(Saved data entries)
>>

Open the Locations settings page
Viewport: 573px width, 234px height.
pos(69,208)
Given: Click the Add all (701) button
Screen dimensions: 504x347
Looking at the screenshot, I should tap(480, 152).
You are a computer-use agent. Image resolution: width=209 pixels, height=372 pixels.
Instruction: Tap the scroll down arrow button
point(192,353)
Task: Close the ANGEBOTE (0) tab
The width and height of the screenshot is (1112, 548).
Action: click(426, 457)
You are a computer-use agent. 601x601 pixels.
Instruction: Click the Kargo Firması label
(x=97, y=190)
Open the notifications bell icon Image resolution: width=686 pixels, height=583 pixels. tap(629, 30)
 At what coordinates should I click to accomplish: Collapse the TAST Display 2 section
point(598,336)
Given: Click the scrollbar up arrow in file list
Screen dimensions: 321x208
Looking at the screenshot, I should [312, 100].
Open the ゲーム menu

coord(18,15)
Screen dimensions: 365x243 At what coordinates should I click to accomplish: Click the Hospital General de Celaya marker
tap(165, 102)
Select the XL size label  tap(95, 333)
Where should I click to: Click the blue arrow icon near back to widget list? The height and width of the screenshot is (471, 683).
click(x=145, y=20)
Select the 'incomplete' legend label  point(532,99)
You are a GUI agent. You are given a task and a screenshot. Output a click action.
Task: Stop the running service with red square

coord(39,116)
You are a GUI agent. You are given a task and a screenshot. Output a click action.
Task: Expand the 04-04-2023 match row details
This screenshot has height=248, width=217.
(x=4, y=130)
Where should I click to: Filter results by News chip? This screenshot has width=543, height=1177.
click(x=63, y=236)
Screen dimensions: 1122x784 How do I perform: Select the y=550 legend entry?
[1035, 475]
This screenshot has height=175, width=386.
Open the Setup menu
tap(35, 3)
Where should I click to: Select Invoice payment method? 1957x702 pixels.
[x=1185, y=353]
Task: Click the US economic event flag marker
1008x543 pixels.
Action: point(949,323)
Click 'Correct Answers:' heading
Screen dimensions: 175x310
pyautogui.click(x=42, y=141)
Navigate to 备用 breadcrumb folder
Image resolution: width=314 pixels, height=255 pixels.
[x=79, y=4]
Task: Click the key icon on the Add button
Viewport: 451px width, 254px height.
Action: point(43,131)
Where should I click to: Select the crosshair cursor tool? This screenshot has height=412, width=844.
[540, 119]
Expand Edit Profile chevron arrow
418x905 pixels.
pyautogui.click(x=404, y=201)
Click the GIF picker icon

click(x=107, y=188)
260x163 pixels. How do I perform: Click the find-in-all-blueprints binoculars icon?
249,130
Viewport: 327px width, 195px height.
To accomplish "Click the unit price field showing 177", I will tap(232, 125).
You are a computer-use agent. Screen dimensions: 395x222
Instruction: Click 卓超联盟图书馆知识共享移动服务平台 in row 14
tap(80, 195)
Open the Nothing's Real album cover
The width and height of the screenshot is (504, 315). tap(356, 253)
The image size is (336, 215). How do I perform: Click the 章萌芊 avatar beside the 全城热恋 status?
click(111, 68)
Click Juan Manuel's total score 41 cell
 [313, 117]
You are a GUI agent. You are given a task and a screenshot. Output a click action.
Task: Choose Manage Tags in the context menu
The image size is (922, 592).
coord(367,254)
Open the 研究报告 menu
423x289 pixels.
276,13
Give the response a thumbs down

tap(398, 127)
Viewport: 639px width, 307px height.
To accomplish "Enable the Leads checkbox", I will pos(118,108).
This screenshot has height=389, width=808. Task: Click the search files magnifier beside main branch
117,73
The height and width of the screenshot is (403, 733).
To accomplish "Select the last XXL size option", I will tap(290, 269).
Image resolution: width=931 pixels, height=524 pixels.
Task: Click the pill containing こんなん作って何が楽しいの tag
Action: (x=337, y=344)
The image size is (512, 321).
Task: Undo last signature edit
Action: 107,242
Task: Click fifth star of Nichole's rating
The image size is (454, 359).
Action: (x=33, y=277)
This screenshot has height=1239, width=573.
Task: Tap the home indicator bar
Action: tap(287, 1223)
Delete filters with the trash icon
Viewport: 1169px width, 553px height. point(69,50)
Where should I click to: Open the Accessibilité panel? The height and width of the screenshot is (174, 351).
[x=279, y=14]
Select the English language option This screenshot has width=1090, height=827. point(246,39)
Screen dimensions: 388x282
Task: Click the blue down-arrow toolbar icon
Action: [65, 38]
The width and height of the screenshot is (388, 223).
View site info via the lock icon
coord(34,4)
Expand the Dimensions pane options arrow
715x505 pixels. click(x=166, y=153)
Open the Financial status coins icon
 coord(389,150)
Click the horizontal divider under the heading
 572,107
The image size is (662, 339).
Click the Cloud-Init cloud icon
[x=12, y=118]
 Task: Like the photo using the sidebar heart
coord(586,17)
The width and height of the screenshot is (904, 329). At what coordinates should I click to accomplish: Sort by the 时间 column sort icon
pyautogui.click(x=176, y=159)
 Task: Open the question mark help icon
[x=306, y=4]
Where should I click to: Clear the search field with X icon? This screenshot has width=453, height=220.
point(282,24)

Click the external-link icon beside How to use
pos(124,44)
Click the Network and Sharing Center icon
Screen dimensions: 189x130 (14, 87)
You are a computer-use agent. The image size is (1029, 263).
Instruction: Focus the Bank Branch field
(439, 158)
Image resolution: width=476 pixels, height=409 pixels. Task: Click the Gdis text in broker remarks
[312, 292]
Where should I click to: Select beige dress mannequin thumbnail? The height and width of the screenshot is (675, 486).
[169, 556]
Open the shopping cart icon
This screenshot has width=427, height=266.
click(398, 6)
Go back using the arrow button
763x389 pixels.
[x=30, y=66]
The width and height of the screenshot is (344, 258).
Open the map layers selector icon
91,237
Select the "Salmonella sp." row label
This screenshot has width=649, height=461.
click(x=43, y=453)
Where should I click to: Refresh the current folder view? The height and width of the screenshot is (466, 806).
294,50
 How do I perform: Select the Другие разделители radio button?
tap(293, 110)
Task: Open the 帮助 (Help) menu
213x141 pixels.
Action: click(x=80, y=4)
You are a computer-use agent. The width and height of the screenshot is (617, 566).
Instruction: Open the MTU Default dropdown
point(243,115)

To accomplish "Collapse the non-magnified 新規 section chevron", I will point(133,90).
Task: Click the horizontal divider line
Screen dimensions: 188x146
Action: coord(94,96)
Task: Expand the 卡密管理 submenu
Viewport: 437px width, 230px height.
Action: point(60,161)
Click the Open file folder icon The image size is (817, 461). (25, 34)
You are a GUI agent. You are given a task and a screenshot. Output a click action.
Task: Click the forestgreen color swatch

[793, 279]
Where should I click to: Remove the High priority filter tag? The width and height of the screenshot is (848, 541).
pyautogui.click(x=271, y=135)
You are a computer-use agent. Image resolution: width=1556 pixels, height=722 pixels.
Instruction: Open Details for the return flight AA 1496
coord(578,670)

<<

▸ **What you have to do**: Your answer should consist of every line from the entries that holds "computer".

▸ **Reply to the task**:
You are a computer-use agent. Image resolution: width=209 pixels, height=372 pixels.
You are a computer-use agent. 601x601 pixels.
You are a computer-use agent. Screen dimensions: 395x222
You are a computer-use agent. The image size is (1029, 263).
You are a computer-use agent. The width and height of the screenshot is (617, 566).
You are a computer-use agent. Image resolution: width=1556 pixels, height=722 pixels.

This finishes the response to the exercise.